GENÈVE, 14 juin (Le Parisien Matin) – La tension est montée d’un cran ce dimanche à Genève. Ce qui devait être une manifestation pacifique contre le sommet du G7, prévu du 15 au 17 juin à Évian-les-Bains, a basculé dans la violence.
Près de 20 000 personnes s’étaient rassemblées pour dénoncer les politiques économiques et les inégalités mondiales. Cependant, des groupes radicaux ont rapidement pris pour cible des symboles du capitalisme, menant à des affrontements directs avec les forces de l’ordre.
Le calme initial de la marche a été rompu lorsque des manifestants ont commencé à s’en prendre aux infrastructures urbaines. Dans une scène de chaos, une voiture de marque Tesla a été incendiée par des individus masqués. Parallèlement, les vitres d’une agence des Nations Unies ainsi que celles d’une banque ont été brisées à coups de pierres et d’objets divers. La police genevoise a dû faire usage de gaz lacrymogènes pour disperser les groupes les plus virulents qui arrachaient des pavés du sol pour les lancer sur les agents déployés en nombre dans les rues.
Le G7 sous haute tension diplomatique
La tenue du sommet à Évian-les-Bains, ville située juste de l’autre côté de la frontière franco-suisse, explique cet afflux de contestataires dans la cité calviniste. Les leaders des puissances mondiales, notamment de la France, des États-Unis, du Royaume-Uni et du Japon, doivent se réunir pour aborder des sujets brûlants tels que les conflits en Ukraine et au Moyen-Orient. La perspective de ces discussions a cristallisé la colère des militants venus exprimer leur mécontentement face à ce qu’ils considèrent comme une concentration excessive de pouvoir économique et politique.

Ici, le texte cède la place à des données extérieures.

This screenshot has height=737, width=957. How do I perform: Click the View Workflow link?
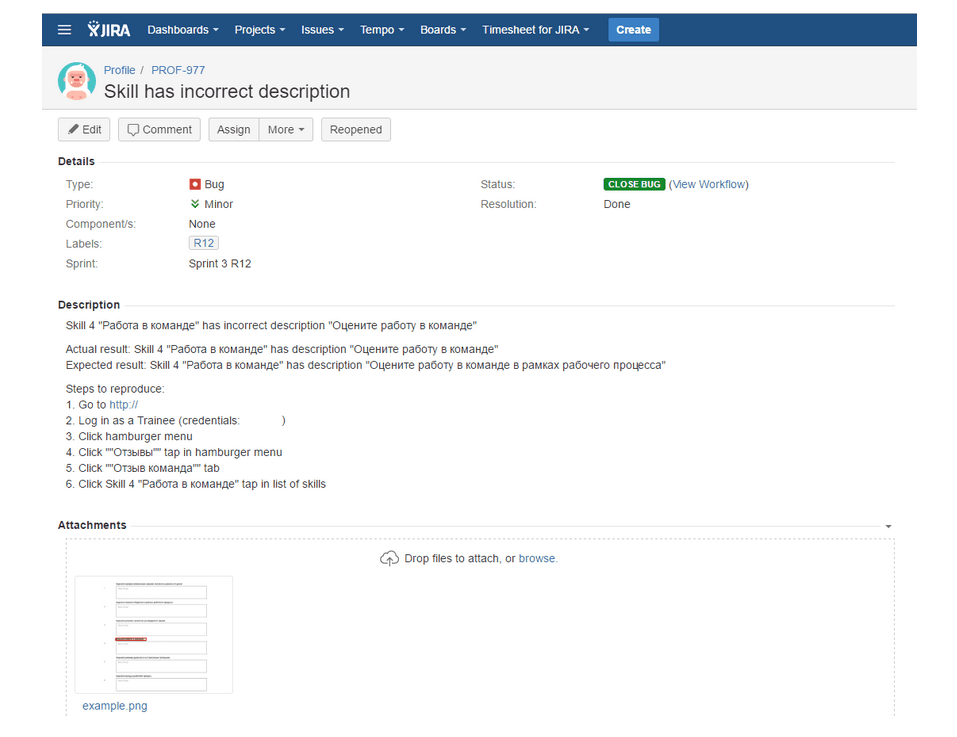click(x=709, y=185)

« Pour moi, c’est une réunion de riches qui montre une fois de plus comment les riches peuvent devenir encore plus riches tandis que les pauvres sont laissés pour compte », a déclaré Pippa Saugy, une manifestante présente sur place.

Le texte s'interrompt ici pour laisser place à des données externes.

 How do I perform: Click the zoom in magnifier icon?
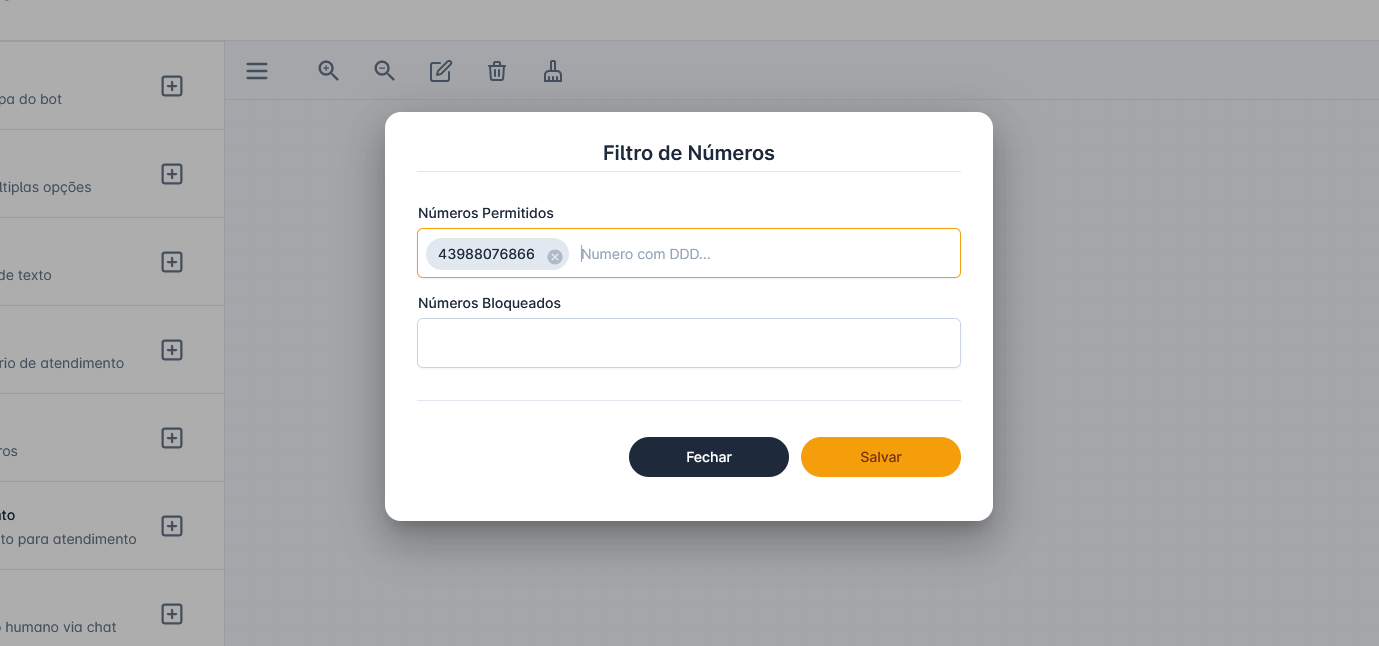(x=328, y=71)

Un dispositif de sécurité sans précédent
Anticipant ces débordements, les autorités locales avaient pris des mesures drastiques dès la veille. De nombreux commerces du centre-ville avaient protégé leurs vitrines avec des panneaux de bois. Le périmètre frontalier entre la Suisse et la France a également fait l’objet d’un verrouillage strict, avec la fermeture de la majeure partie des points de passage routiers afin d’éviter tout débordement vers le lieu même du sommet.

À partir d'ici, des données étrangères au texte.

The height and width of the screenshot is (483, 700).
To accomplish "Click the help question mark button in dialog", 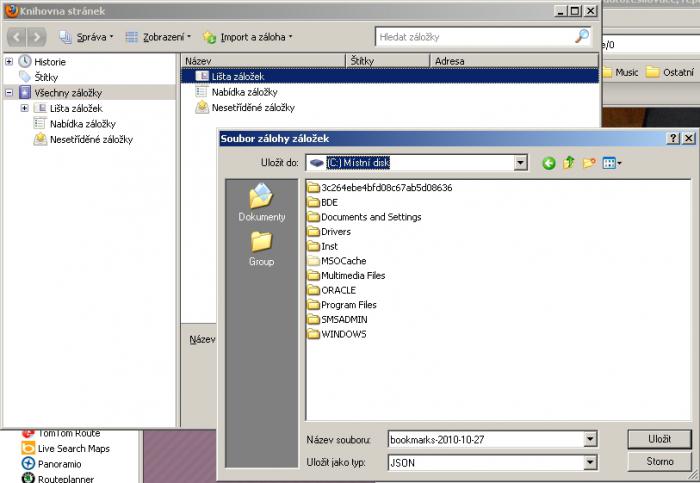I will 673,139.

Si la grande majorité des participants à la marche souhaitait faire entendre ses revendications de manière pacifique, l’infiltration de militants radicaux a suffi à transformer le centre-ville en zone d’affrontements. Les autorités suisses maintiennent un niveau d’alerte élevé pour les prochaines heures, alors que le ballet diplomatique des dirigeants mondiaux s’apprête à débuter sur les rives du lac Léman, sous haute surveillance policière.